Download or read book What s A Peasant To Do Village Becoming Town In Southern China written by Greg Guldin and published by Routledge. This book was released on 2018-05-04 with total page 267 pages. Available in PDF, EPUB and Kindle. Book excerpt: Since China entered the post-Mao "Reform Era" in the late 1970s and early 1980s, the Chinese economy has taken off as few economies ever have. Labor migration, rural enterprises, rising production, and globalization have all combined to end the isolation of the Chinese countryside. Yet although China's unsurpassed economic boom has produced reams of impressive statistics, has this economic growth led to improving the livelihood of the average Chinese person? Has development accompanied economic growth? Has the promise of "opening to the outside" been fulfilled in providing a better life for China's 1.2 billion-plus people? In this book, which is based on field work, Guldin presents and explores some of the changes sweeping through China in the 1990s that are affecting hundreds of millions of people. Guldin looks at the growth of town and village enterprises, labor mobility, and the other aspects of rural urbanization to investigate the connection between economic growth and development in contemporary China. The political changes at the village level, the swelling flows of capital, data, goods, and people, new ways of thinking and behaving, and a significant surge in social inequalities are all topis for chapter discussions. Guldin invites readers to face the same question that former Chinese peasants must face, namely, how to respond, as their villages are transformed forever.

Book Agricultural Development in China  1368 1968

Download or read book Agricultural Development in China 1368 1968 written by Dwight H. Perkins and published by Routledge. This book was released on 2017-07-12 with total page 441 pages. Available in PDF, EPUB and Kindle. Book excerpt: Agricultural Development in China explains how China's farm economy historically responded to the demands of a rising population. Dwight H. Perkins begins in the year A.D. 1368, the founding date of the Ming dynasty. More importantly, it marked the end of nearly two centuries of violent destruction and loss of life primarily connected with the rise and fall of the Mongols. The period beginning with the fourteenth century was also one in which there were no obvious or dramatic changes in farming techniques or in rural institutions. The rise in population and hence in the number of farmers made possible the rise in farm output through increased double cropping, extending irrigation systems, and much else.

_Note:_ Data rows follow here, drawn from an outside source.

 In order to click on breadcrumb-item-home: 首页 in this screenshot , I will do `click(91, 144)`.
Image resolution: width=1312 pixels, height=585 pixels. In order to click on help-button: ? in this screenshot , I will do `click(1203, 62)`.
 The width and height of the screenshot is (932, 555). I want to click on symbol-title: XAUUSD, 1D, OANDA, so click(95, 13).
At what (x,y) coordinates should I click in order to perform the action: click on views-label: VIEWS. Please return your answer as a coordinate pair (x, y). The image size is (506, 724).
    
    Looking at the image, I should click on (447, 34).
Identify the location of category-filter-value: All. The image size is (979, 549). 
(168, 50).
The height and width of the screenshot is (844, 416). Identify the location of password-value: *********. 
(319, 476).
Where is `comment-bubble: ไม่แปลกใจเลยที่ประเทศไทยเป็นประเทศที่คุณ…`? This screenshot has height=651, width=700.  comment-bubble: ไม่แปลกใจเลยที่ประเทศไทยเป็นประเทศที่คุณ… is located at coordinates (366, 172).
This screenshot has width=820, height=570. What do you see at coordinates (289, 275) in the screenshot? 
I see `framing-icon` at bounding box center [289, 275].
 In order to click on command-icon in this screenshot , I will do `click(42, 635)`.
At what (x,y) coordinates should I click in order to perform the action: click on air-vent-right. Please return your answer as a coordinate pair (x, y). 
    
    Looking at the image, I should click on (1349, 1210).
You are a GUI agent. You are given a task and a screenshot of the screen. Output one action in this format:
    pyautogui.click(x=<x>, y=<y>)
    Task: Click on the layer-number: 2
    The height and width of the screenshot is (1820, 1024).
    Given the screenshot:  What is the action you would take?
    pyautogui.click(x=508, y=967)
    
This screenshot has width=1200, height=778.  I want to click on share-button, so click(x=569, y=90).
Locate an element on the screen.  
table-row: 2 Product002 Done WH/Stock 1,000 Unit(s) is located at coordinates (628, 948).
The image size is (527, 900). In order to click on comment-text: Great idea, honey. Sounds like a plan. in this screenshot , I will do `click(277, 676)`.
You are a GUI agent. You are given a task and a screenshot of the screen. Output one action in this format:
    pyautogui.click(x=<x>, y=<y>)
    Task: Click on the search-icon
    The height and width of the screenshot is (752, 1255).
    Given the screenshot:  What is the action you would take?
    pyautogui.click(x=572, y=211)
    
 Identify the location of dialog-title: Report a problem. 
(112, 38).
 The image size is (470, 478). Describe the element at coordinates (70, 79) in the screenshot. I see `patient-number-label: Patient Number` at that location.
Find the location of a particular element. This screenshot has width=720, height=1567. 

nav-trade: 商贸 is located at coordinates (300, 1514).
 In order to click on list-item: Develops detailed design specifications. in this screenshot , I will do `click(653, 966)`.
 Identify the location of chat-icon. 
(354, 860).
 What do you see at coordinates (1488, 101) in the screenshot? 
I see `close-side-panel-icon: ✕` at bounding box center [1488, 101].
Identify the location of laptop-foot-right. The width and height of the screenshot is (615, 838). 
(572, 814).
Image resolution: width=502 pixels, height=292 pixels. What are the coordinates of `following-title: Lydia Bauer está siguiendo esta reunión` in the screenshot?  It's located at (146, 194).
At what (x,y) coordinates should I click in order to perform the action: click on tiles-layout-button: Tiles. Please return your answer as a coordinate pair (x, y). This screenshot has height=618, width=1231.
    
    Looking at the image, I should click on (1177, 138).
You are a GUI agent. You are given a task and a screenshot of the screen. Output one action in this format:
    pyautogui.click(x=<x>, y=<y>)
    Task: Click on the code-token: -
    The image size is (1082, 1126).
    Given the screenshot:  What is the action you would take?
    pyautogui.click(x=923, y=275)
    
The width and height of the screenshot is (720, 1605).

Issues explored in this book include the role of urbanization and long distance trade in allowing farmers in a few regions to specialize in crops most suitable to their particular region. Backing up this analysis of agricultural development is a careful examination of the quality of Chinese historical data. This classic volume, now available in a paperback edition, includes a new introduction assessing the continuing importance of this work to understanding the Chinese economy. It will be invaluable for a new generation of economists, historians, and Asian studies specialists and is part of Transaction's Asian Studies series.